An investigation into the sales-advertising relationship : the state lottery case
MetadataShow full item record
The present investigation aims at modeling the sales response to advertising and, in the process, sheds some light on the sales-advertising relationship subject, which has been at the center of a decades-long controversy due to its inherent complexities. We studied three Colorado Lottery games, Lotto, Powerball, and Scratch, over a four-year period of operation. To synthesize a model that appropriately described the sales-advertising behavior of each one of these games, we addressed three fundamental questions driving the modeling process itself: 1. Is there a relationship between sales and advertising? 2. If such relationship exists, is there an advertising "carryover effect" on sales? And, 3. What is the shape of the sales-advertising relationship?

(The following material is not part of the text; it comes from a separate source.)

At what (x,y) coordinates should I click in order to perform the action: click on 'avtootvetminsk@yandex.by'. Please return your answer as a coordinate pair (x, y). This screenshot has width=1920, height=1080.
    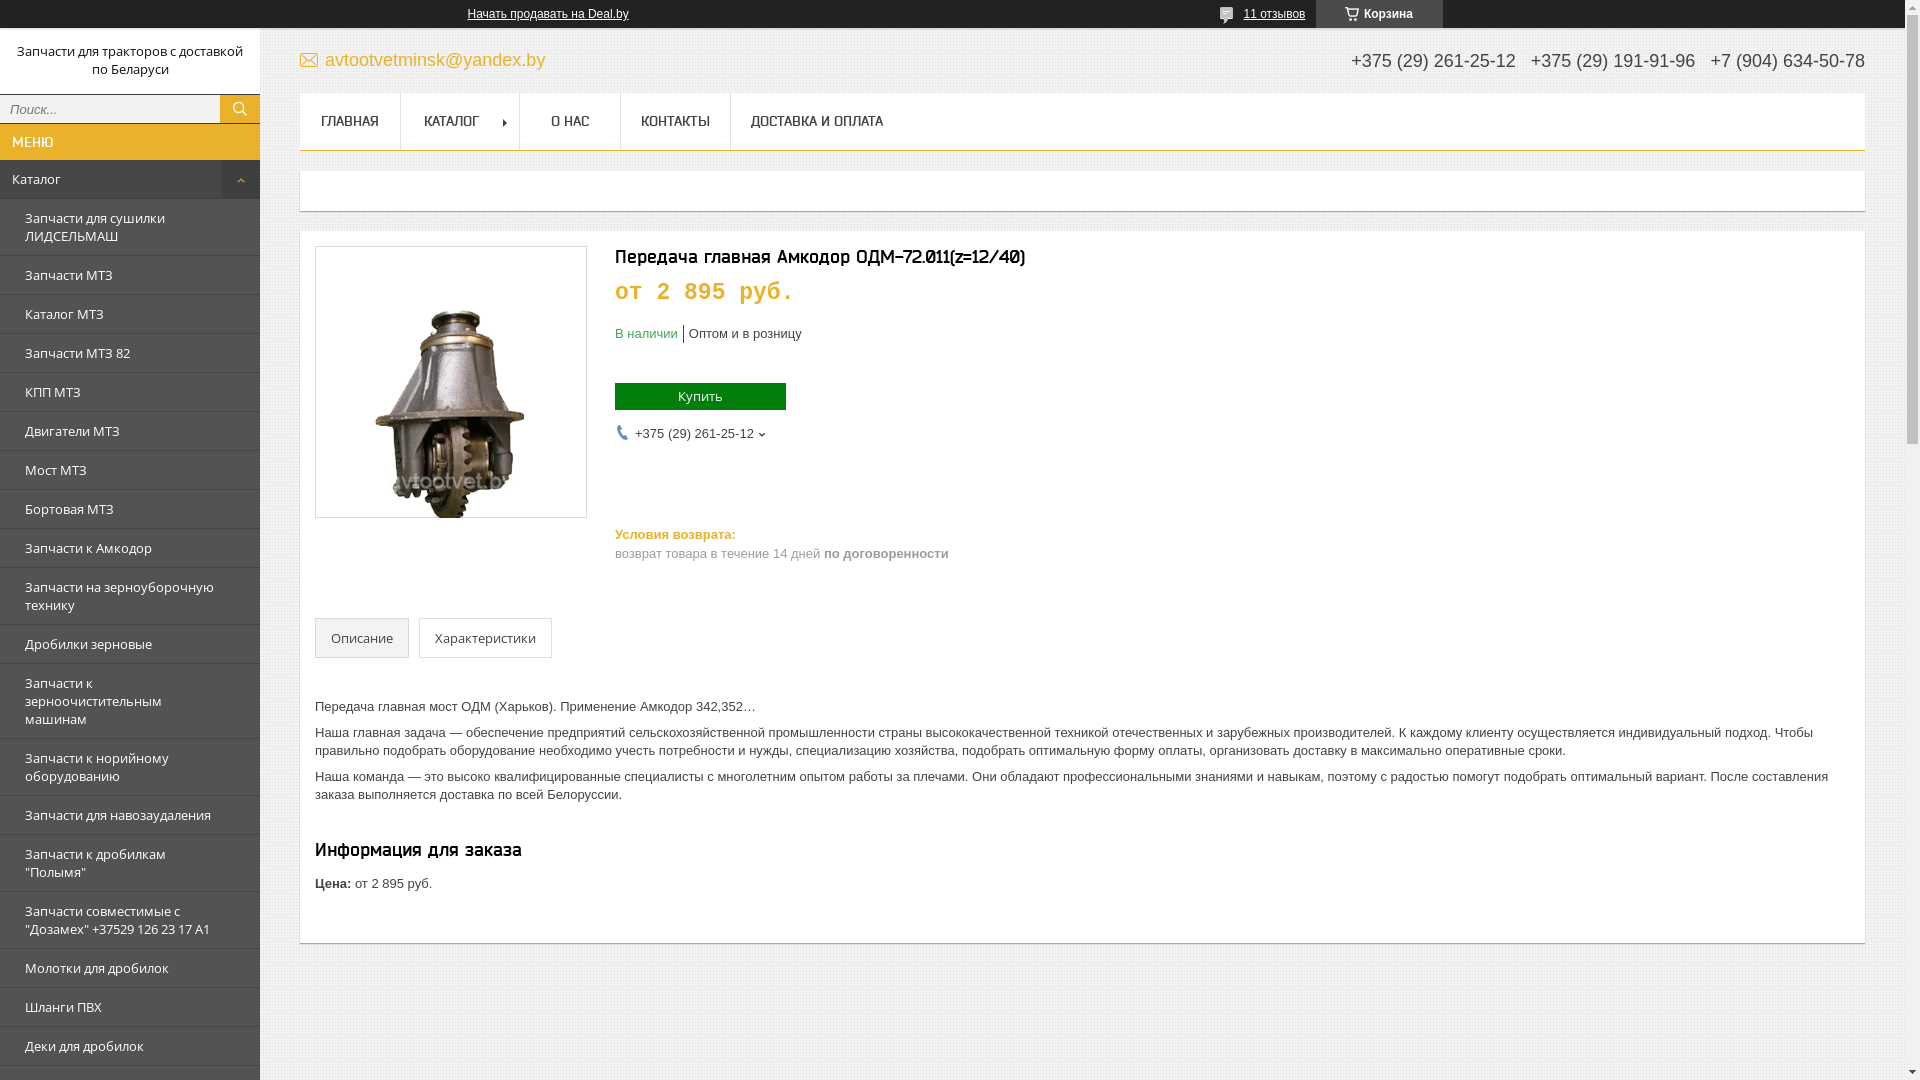
    Looking at the image, I should click on (421, 59).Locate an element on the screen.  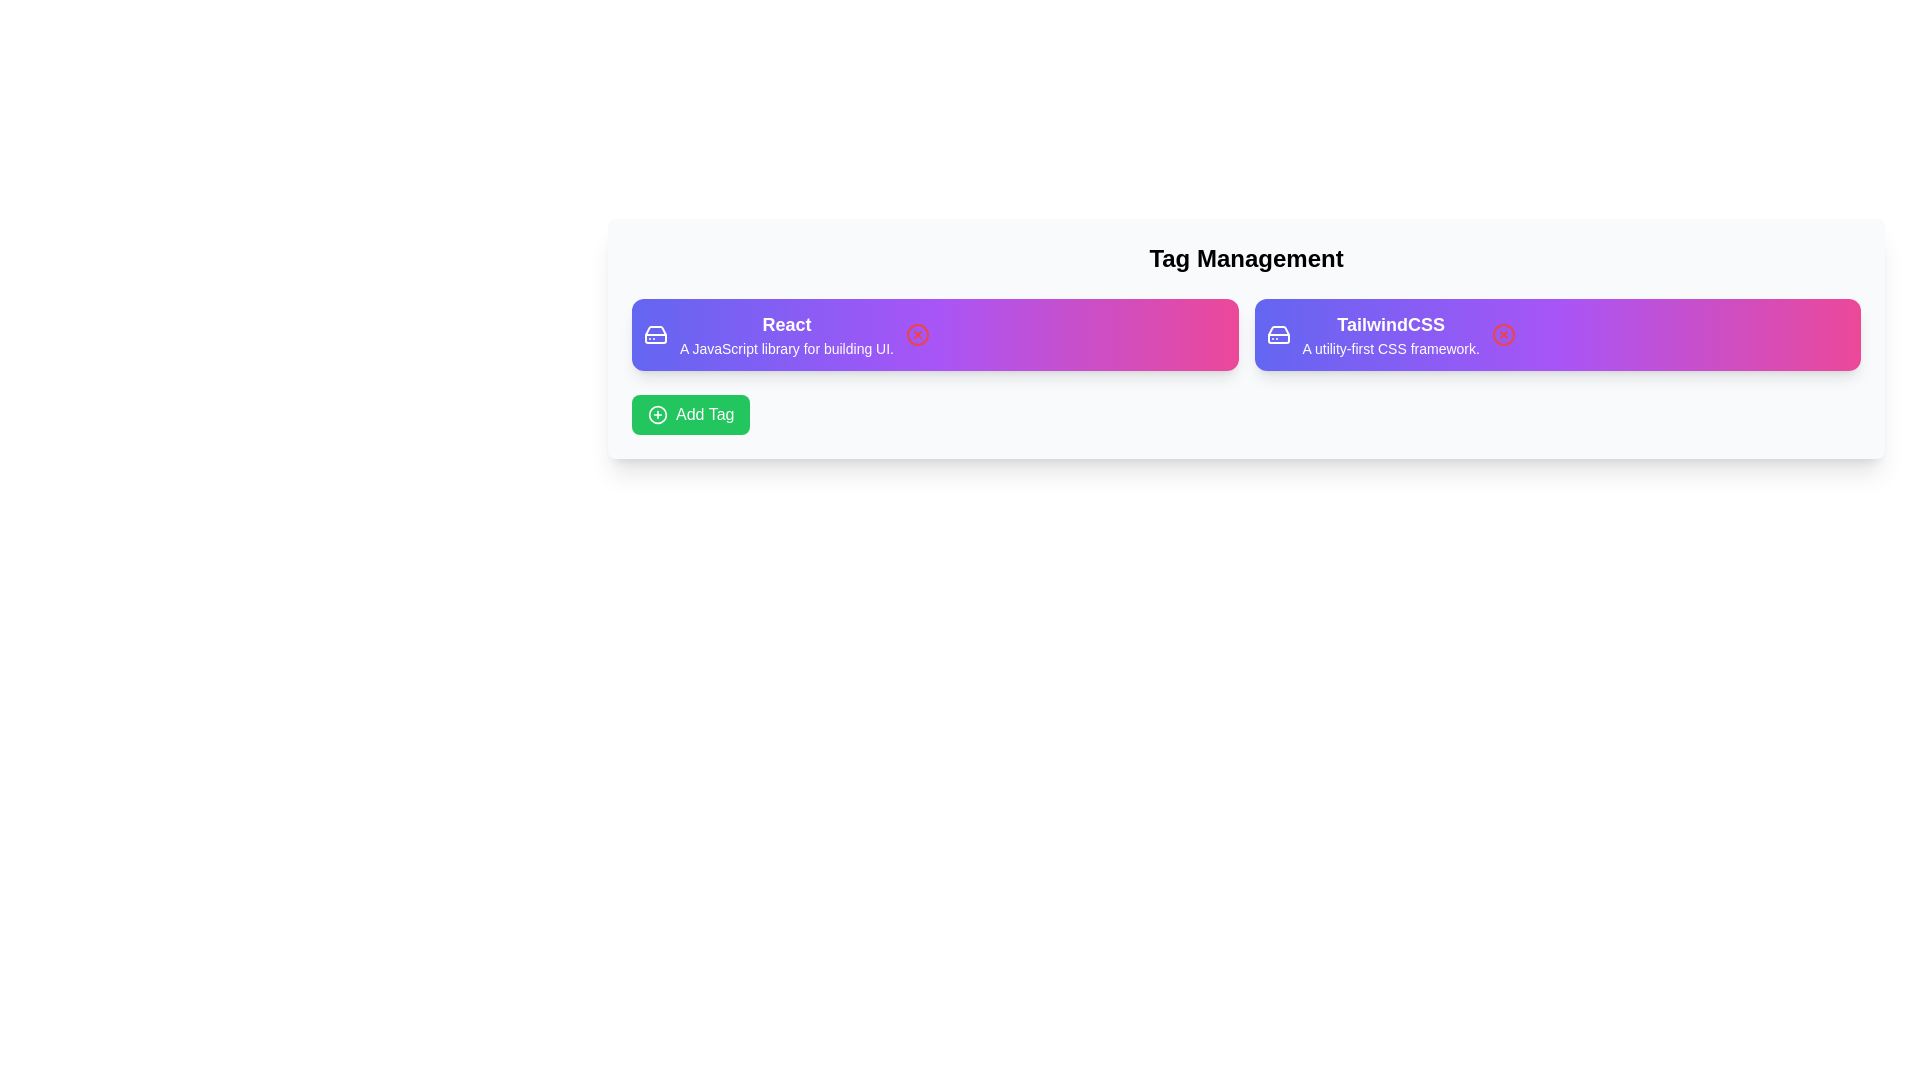
the circular button icon with a red cross at the top-right corner of the TailwindCSS card to trigger the hover effect is located at coordinates (1503, 334).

We put forward two general-response models (Current Effects and Koyck's) in combination with eight functional forms (one linear and seven nonlinear forms) to address the above questions and test the respective hypotheses. Employing the available time series data corresponding to game sales, game advertising expenditures, state population, state unemployment rate, and jackpot (for the relevant games), we performed the respective regression analyses. We, then, evaluated the posited relationships and selected the best predictive model for each game, when statistical evidence supported a significant sales-advertising association. Using this final model, we addressed the three research questions at the core of this study. The results of this investigation suggested the existence of a significant positive and nonlinear (concave-downwards) Scratch sales-advertising relationship. No sales-advertising association was found for the Lotto or Powerball games. The data analyzed did not seem to support either the advertising "carryover effect" on sales on any of the games studied. From the theoretical point of view, these findings extend prior empirical research that has generally assumed, for simplification purposes, a linear sales-advertising relationship with its corresponding consequences. From the practical perspective, this study highlights advertising’s contribution to sales, which can help debunk mistaken beliefs frequently stigmatizing advertising as a resource-spending function and quell the long-established skepticism about its financial accountability.